**YOUR TASK**
For the data that follows, state how many lines hold the string "agent", giving the number by itself.
=== PROVIDED DATA ===
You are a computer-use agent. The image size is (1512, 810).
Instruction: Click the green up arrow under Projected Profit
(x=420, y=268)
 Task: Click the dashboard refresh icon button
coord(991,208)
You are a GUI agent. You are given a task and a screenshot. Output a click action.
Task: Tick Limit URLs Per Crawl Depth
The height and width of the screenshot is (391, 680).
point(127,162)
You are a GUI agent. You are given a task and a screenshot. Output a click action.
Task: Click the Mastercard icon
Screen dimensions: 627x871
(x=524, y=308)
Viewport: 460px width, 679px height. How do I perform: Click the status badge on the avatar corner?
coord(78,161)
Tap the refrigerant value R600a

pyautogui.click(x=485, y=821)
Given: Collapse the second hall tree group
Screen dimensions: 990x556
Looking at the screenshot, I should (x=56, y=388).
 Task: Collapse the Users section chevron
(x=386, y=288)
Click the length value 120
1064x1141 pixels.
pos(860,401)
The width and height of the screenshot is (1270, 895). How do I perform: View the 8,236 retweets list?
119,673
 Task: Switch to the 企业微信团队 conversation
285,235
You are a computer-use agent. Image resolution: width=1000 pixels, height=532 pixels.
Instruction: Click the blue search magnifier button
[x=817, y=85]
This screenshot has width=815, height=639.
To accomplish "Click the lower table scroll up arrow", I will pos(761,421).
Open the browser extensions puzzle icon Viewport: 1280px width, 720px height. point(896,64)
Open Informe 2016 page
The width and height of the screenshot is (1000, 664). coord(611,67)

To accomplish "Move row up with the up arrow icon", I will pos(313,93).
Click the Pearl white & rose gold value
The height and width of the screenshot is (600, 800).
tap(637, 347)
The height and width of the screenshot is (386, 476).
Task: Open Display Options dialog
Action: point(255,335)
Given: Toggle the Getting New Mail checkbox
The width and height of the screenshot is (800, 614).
===
**REPLY**
4